Latest Posts

Is Masters of the Air Based on a True Story 

Among the most important TV series of the post-millennium slate, Band of Brothers is still going strong. It demonstrated what television was capable of, after The Sopranos, investing money where it counted and crafting remarkable, impactful tales with big-name talent like Tom Hanks and Steven Spielberg. After Pearl Harbor, its fleeting popularity opened the door for The Pacific, which shifted the wartime point of view to the Marines. Critics and historians commended it as well, emphasizing how brutally honest and ruthless it was in describing the realities of troops in the Pacific theatre.

Is Masters of the Air Based on a True Story 

The 100th Bomb Group of the 8th Air Force, known as the “Bloody Hundredth” due to their significant casualties, is the real-life subject of Masters of the Air. More precisely, over the 22 months from June 25, 1943, to April 10, 1945, the 100th conducted 8,630 missions. During that period, 757 soldiers lost their lives or went missing in battle, almost 900 troops were taken prisoner of war, and the group lost 177 aircraft.

Masters of the Air doesn’t merely adhere to the 100th’s military heritage. All of the series’ main characters are based on real individuals.

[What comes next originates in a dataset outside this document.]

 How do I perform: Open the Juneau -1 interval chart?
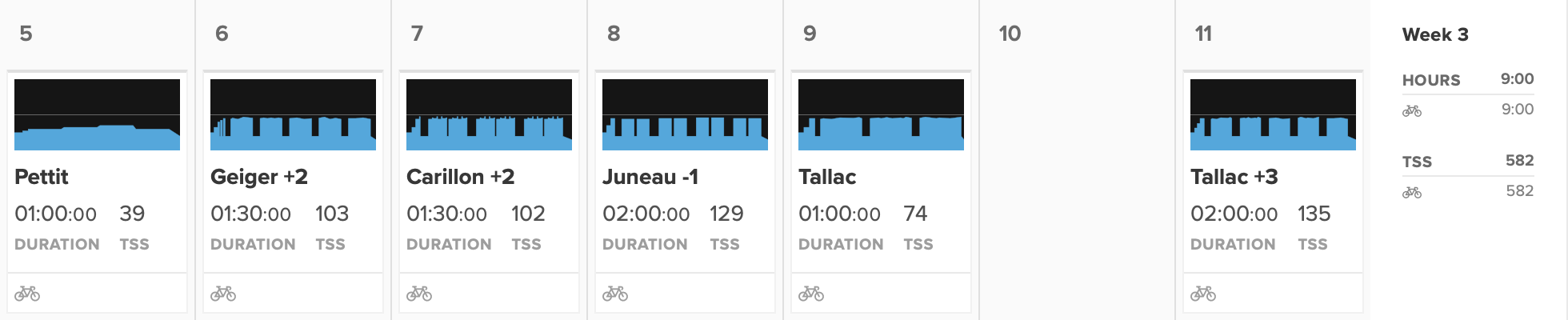click(685, 114)
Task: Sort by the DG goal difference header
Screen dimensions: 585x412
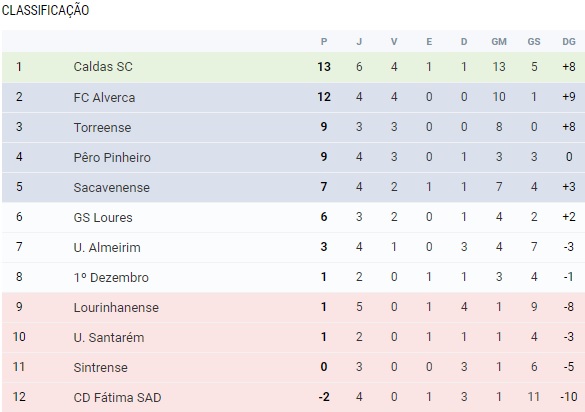Action: (569, 41)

On a mission to strike Münster in Germany, Robert “Rosie” Rosenthal, played by Nate Mann, was in charge of the lone surviving B-17. While Rosie’s plane suffered significant damage, the other 12 out of the 13 were brought down. At the Nuremberg trials, Rosie served as the U.S. prosecutor’s assistant after the war. He passed away in New York in 2007 at the age of 89.

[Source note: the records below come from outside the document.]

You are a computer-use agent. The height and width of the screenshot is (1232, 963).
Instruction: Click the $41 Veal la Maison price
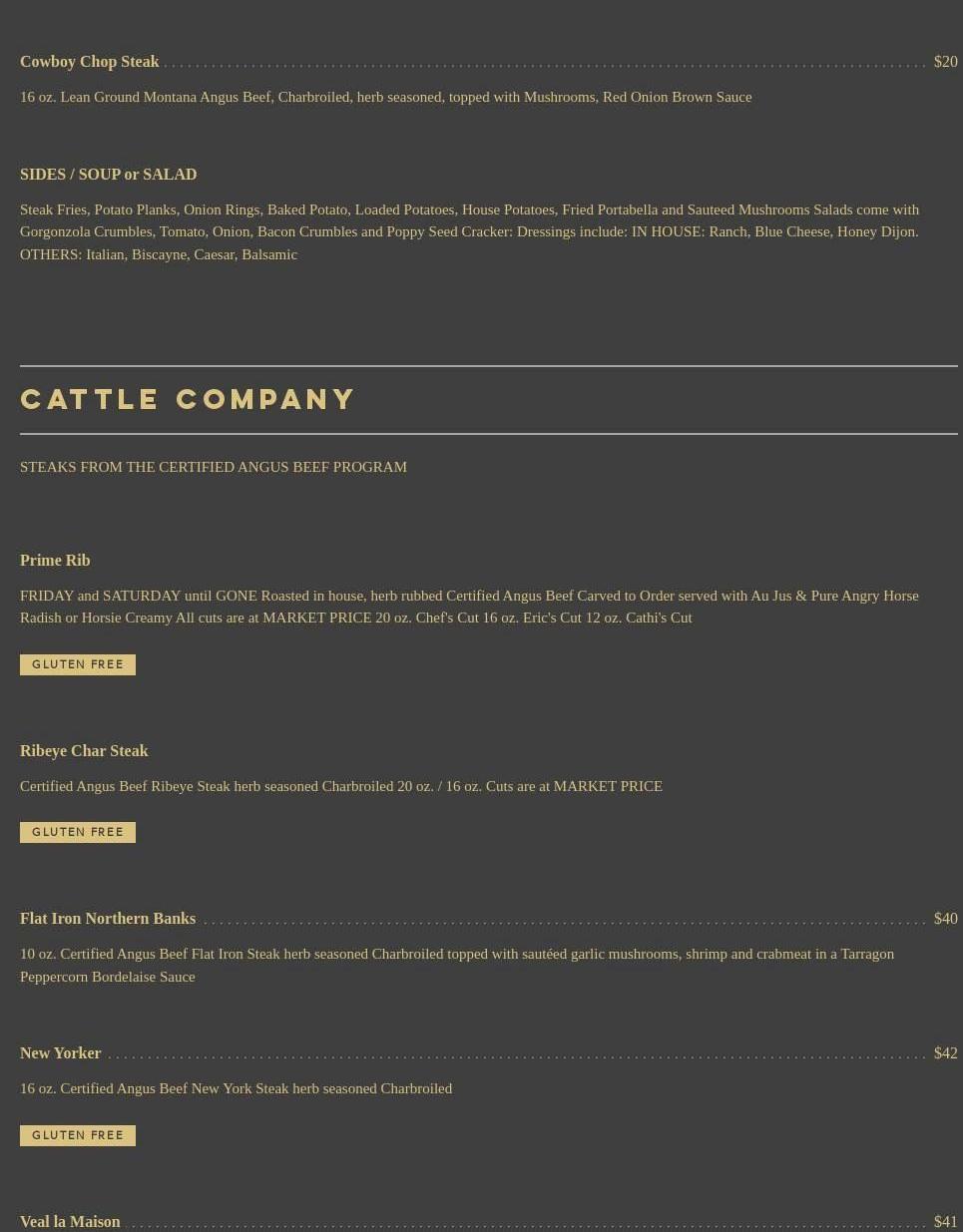tap(945, 1222)
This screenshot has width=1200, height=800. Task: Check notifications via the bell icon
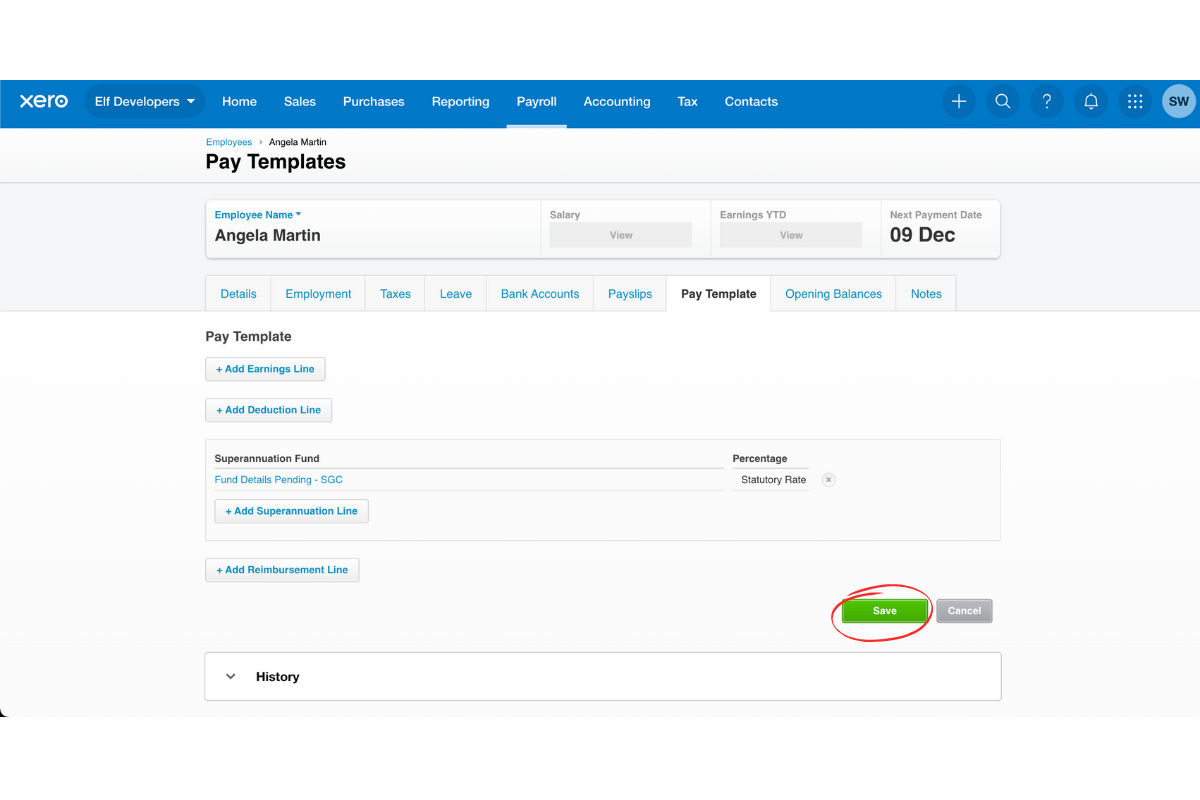(x=1091, y=101)
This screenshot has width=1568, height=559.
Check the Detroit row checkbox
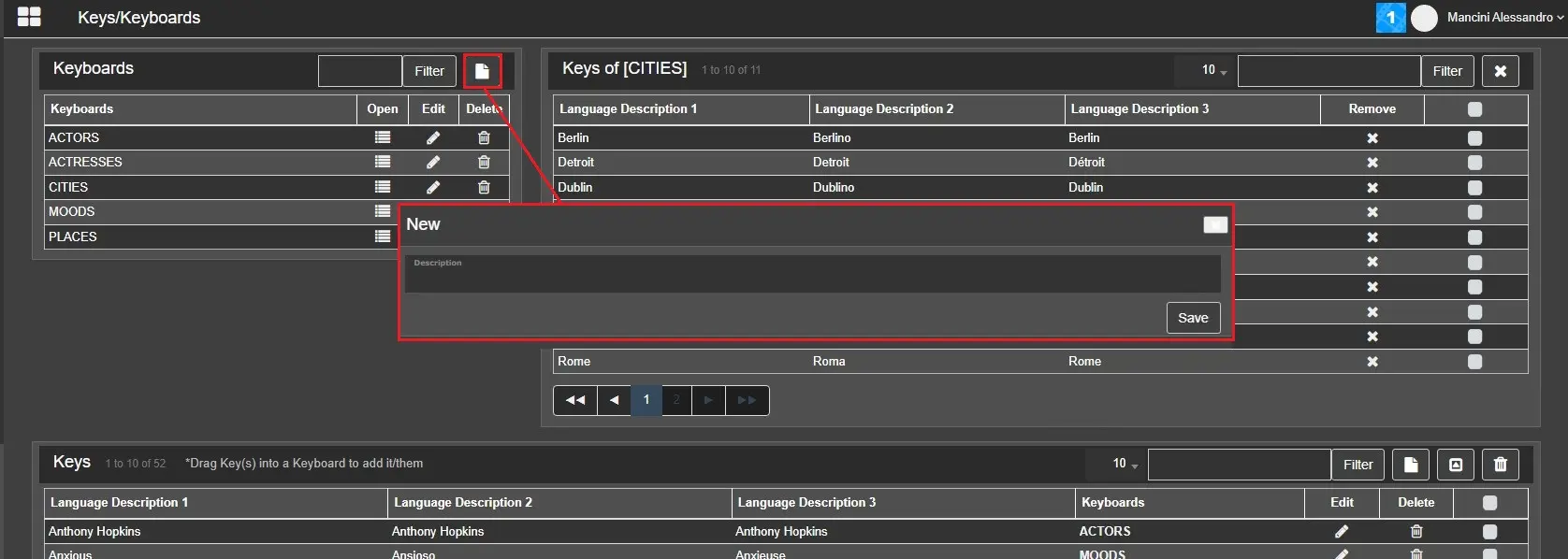click(1474, 163)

Story of Masters of the Air

The planned series tells the story of the US Army Air Forces’ 100th Bomb Group during World War II and is based on Donald L. Miller’s 2007 book Masters of the Air: America’s Bomber Boys Who Fought the Air War Against Nazi Germany. The narrative revolves around this unit, dubbed the Bloody Hundredth because of its heavy casualties in combat missions. 

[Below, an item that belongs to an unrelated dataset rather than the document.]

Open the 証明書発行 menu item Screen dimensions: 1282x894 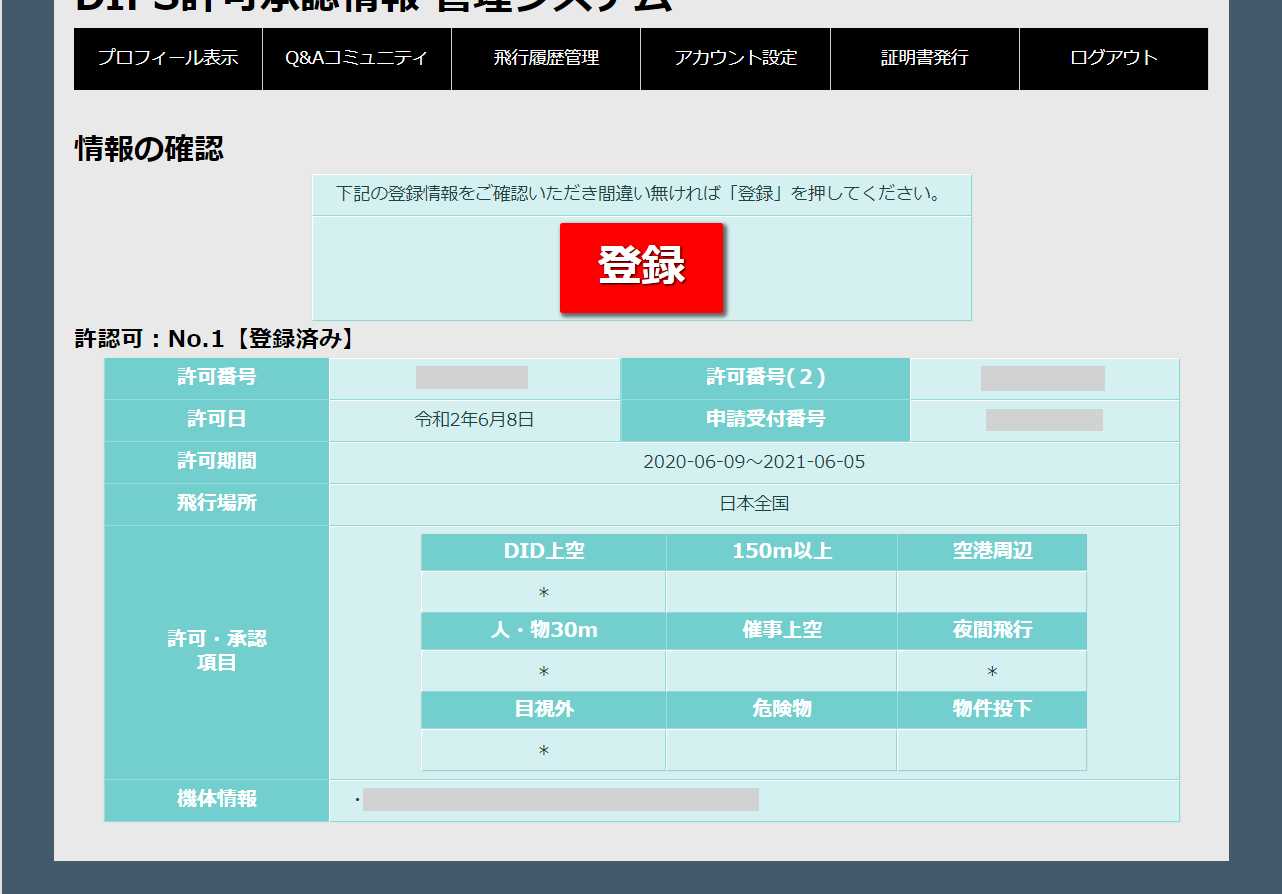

The program delves into the mental and emotional struggles that the pilots encountered, providing a significant understanding of their lives. It also offers a thorough analysis of the challenges and dangers of flying in battle during World War II, including the possibility of being shot down, captured, or injured.

The screenplay’s attention to detail, particularly about how each individual contributes to the war effort, is one aspect that I truly enjoyed. The narration in the second episode helpfully explains that there were many more heroes there besides the fighters in the air: “Every guy who flew a B-17 praised God for our ground personnel.” Nothing about what they accomplished was glorious. 

Rebuilding carburettors or caulking flak holes earned no honours. During every mission, our crew chiefs were in charge of keeping our aircraft in the air. This implies that they were accountable for the deaths of many dozen guys. Ken Lemmons, Corporal, was an excellent crew chief for us.

Review of Masters of the Air

Fortunately, Masters of the Air falls on the opposite end of the quality scale. It is an incredibly confident, traditional war epic that never seems hurried and expects/demands a high level of attention from viewers. This account of the actual events surrounding the US Air Force’s 100th Bomb Group, a heavy bomber unit of Boeing B-17s during World War II, is based on Donald L. Miller’s 2006 book of the same name. Austin Butler’s Major Gale “Buck” Cleven and Callum Turner’s Major John “Bucky” Egan were the group’s two de facto commanders.

From the outset, Masters of the Air effectively captures close-up and side-by-side images of these two main protagonists. These two guys, who have remarkably similar nicknames, have a real fire-and-ice dynamic. Major Cleven, played by Butler, is an ice-cold soldier who is dependable, strong, and unflappable. Though Major Egan, played by Callum Turner, is a little loose cannon, he makes up for it with sheer fire and enthusiasm rather than strategic acumen. With grace, the two young performers complement one another as we learn about their different leadership philosophies and how they impact the remainder of the 100th.

Where to Watch Masters of the Air 

Masters of the Air is available to watch on Netflix.